Now that your transaction is signed, broadcast it to the MultiChain network.

curl RPC_ENDPOINT -u "RPC_USER:RPC_PASSWORD" -d '{"method":"sendrawtransaction","params":["HEX_VALUE"],"id":8}'

where

  • HEX_VALUE — the hexadecimal value you received at the previous step.

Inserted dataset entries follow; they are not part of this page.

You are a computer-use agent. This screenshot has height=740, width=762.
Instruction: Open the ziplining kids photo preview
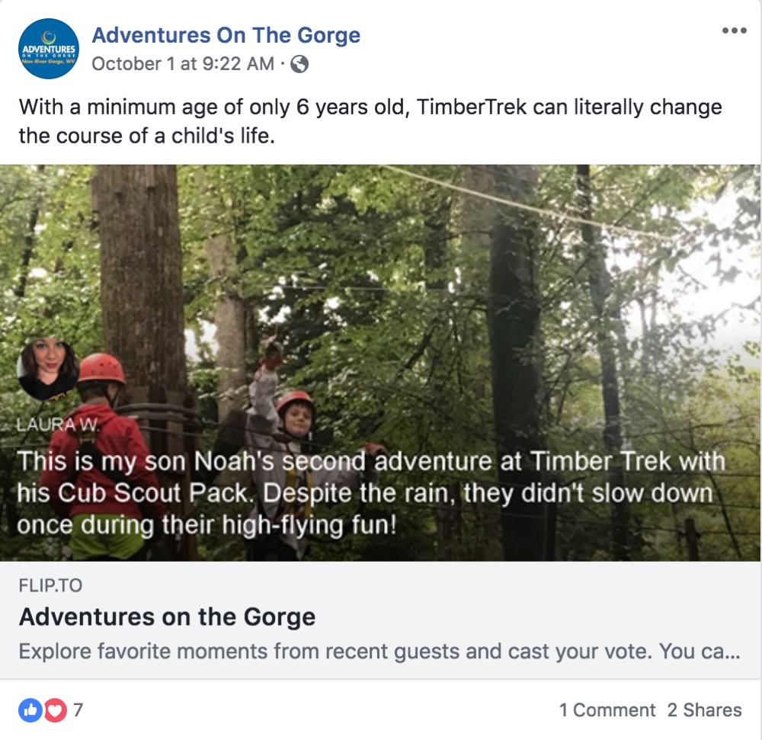click(380, 363)
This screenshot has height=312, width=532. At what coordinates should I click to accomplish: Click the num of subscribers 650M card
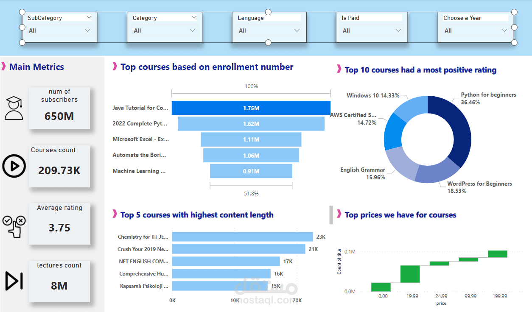[59, 108]
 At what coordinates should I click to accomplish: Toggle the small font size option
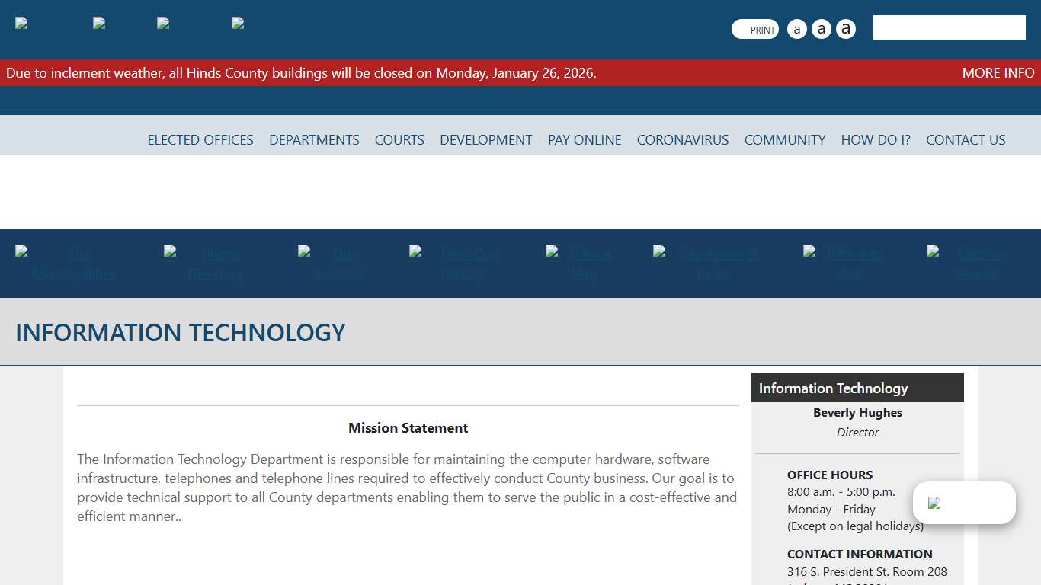[797, 28]
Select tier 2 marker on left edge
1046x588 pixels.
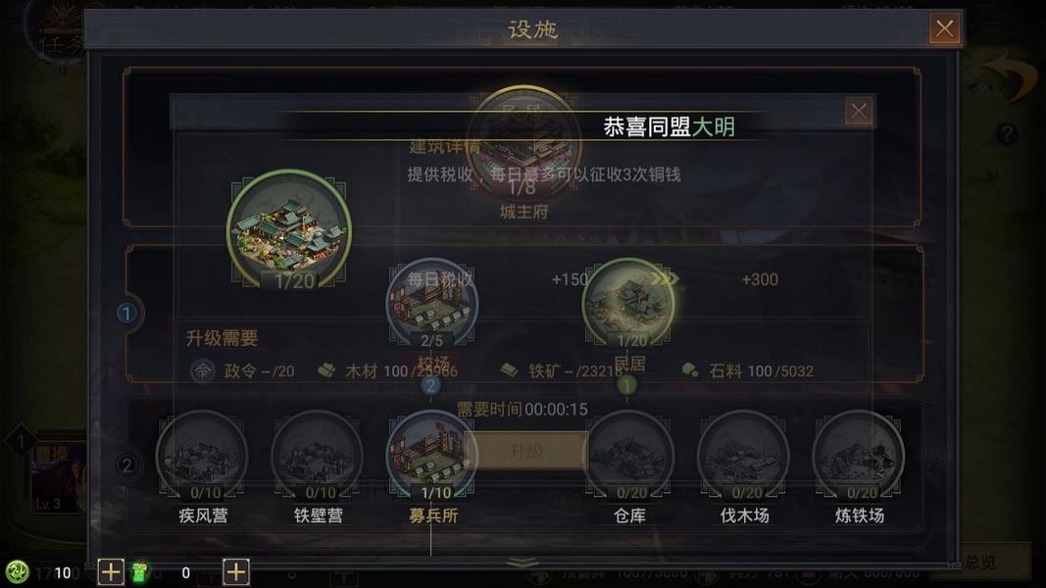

For the example in this guide, the full command is:

curl https://nd-123-456-789.p2pify.com -u "user-name:pass-word-pass-word-pass-word" -d '{"method":"sendrawtransaction","params":["010000000177acc507ee0b802f3b0dde19f3acb389a40498f388822fb3d48efa871135f1f6000000006b483045022100f905286e0f8a648b71625244eb623c641eb6e8caebbec30806e45c3b264342ad02200ef576fec5633326564e296e9d1698f7faa50536c919a0307abf5b08cd49264f012102251eece743174e0433086e1d978374de6a0d60e48c39282697b757ad968d3e1affffffff0200000000000000003776a914aab5af995a8d50eb35ca7044880b4ccc463b7e8c88ac1c73706b71a40498f388822fb3d48efa871135f1f650c30000000000007500000000000000003776a91421722e2f3414baa7c29cc31e833cfb01bef2eece88ac1c73706b71a40498f388822fb3d48efa871135f1f650c30000000000007500000000"],"id":8}'

You created and signed the transaction without exposing your private key to the hot nodes on the MultiChain network.